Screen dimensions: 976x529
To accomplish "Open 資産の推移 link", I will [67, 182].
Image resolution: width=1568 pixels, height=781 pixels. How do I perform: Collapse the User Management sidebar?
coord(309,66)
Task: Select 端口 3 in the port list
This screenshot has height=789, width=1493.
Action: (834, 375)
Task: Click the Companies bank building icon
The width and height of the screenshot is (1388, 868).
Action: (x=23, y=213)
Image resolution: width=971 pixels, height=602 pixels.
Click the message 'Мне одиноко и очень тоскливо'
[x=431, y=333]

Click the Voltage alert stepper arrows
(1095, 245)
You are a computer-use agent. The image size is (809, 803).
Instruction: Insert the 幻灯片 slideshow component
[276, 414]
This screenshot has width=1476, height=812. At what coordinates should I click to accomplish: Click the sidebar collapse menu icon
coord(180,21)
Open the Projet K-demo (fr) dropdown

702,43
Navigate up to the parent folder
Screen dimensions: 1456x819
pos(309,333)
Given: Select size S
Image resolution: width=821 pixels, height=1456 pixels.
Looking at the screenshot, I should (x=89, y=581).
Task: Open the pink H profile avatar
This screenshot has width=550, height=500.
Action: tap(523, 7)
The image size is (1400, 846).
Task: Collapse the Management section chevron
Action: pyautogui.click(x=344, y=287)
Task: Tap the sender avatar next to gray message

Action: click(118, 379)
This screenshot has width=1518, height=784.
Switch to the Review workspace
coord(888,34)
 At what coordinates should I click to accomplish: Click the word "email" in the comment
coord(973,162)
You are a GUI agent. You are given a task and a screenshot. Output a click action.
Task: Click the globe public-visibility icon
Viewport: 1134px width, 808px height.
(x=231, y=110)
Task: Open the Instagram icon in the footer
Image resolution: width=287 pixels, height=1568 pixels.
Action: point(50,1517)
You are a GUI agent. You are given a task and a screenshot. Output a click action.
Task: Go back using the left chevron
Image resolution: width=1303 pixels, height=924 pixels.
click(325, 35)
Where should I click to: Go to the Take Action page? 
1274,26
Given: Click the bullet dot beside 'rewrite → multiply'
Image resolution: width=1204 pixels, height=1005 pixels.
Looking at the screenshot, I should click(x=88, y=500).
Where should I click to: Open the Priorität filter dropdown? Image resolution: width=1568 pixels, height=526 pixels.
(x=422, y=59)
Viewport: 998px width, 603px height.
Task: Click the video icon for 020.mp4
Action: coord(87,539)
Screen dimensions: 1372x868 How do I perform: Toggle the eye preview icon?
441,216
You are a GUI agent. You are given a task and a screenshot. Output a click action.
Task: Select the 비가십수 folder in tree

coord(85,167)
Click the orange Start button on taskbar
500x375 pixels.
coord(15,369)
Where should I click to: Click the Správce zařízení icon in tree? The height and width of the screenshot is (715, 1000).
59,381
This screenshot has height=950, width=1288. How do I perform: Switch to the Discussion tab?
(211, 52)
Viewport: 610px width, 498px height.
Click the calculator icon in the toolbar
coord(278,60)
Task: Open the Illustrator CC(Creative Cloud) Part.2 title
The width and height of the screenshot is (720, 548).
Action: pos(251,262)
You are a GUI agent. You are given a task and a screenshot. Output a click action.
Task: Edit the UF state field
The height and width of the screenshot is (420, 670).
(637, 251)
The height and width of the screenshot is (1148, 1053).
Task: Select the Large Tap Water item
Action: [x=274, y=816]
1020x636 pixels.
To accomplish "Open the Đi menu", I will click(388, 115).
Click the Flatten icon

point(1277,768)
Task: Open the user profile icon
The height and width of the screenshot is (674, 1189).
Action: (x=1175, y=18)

## Exercise goal
Give every line of the entries above as a JSON array of strings, one string per line, omitting blank lines.

## Worked solution
[
  "Screen dimensions: 976x529",
  "To accomplish \"Open 資産の推移 link\", I will [67, 182].",
  "Image resolution: width=1568 pixels, height=781 pixels. How do I perform: Collapse the User Management sidebar?",
  "coord(309,66)",
  "Task: Select 端口 3 in the port list",
  "This screenshot has height=789, width=1493.",
  "Action: (834, 375)",
  "Task: Click the Companies bank building icon",
  "The width and height of the screenshot is (1388, 868).",
  "Action: (x=23, y=213)",
  "Image resolution: width=971 pixels, height=602 pixels.",
  "Click the message 'Мне одиноко и очень тоскливо'",
  "[x=431, y=333]",
  "Click the Voltage alert stepper arrows",
  "(1095, 245)",
  "You are a computer-use agent. The image size is (809, 803).",
  "Instruction: Insert the 幻灯片 slideshow component",
  "[276, 414]",
  "This screenshot has width=1476, height=812. At what coordinates should I click to accomplish: Click the sidebar collapse menu icon",
  "coord(180,21)",
  "Open the Projet K-demo (fr) dropdown",
  "702,43",
  "Navigate up to the parent folder",
  "Screen dimensions: 1456x819",
  "pos(309,333)",
  "Given: Select size S",
  "Image resolution: width=821 pixels, height=1456 pixels.",
  "Looking at the screenshot, I should (x=89, y=581).",
  "Task: Open the pink H profile avatar",
  "This screenshot has width=550, height=500.",
  "Action: tap(523, 7)",
  "The image size is (1400, 846).",
  "Task: Collapse the Management section chevron",
  "Action: pyautogui.click(x=344, y=287)",
  "Task: Tap the sender avatar next to gray message",
  "Action: click(118, 379)",
  "This screenshot has width=1518, height=784.",
  "Switch to the Review workspace",
  "coord(888,34)",
  " At what coordinates should I click to accomplish: Click the word \"email\" in the comment",
  "coord(973,162)",
  "You are a GUI agent. You are given a task and a screenshot. Output a click action.",
  "Task: Click the globe public-visibility icon",
  "Viewport: 1134px width, 808px height.",
  "(x=231, y=110)",
  "Task: Open the Instagram icon in the footer",
  "Image resolution: width=287 pixels, height=1568 pixels.",
  "Action: point(50,1517)",
  "You are a GUI agent. You are given a task and a screenshot. Output a click action.",
  "Task: Go back using the left chevron",
  "Image resolution: width=1303 pixels, height=924 pixels.",
  "click(325, 35)",
  "Where should I click to: Go to the Take Action page? ",
  "1274,26",
  "Given: Click the bullet dot beside 'rewrite → multiply'",
  "Image resolution: width=1204 pixels, height=1005 pixels.",
  "Looking at the screenshot, I should click(x=88, y=500).",
  "Where should I click to: Open the Priorität filter dropdown? Image resolution: width=1568 pixels, height=526 pixels.",
  "(x=422, y=59)",
  "Viewport: 998px width, 603px height.",
  "Task: Click the video icon for 020.mp4",
  "Action: coord(87,539)",
  "Screen dimensions: 1372x868 How do I perform: Toggle the eye preview icon?",
  "441,216",
  "You are a GUI agent. You are given a task and a screenshot. Output a click action.",
  "Task: Select the 비가십수 folder in tree",
  "coord(85,167)",
  "Click the orange Start button on taskbar",
  "500x375 pixels.",
  "coord(15,369)",
  "Where should I click to: Click the Správce zařízení icon in tree? The height and width of the screenshot is (715, 1000).",
  "59,381",
  "This screenshot has height=950, width=1288. How do I perform: Switch to the Discussion tab?",
  "(211, 52)",
  "Viewport: 610px width, 498px height.",
  "Click the calculator icon in the toolbar",
  "coord(278,60)",
  "Task: Open the Illustrator CC(Creative Cloud) Part.2 title",
  "The width and height of the screenshot is (720, 548).",
  "Action: pos(251,262)",
  "You are a GUI agent. You are given a task and a screenshot. Output a click action.",
  "Task: Edit the UF state field",
  "The height and width of the screenshot is (420, 670).",
  "(637, 251)",
  "The height and width of the screenshot is (1148, 1053).",
  "Task: Select the Large Tap Water item",
  "Action: [x=274, y=816]",
  "1020x636 pixels.",
  "To accomplish \"Open the Đi menu\", I will click(388, 115).",
  "Click the Flatten icon",
  "point(1277,768)",
  "Task: Open the user profile icon",
  "The height and width of the screenshot is (674, 1189).",
  "Action: (x=1175, y=18)"
]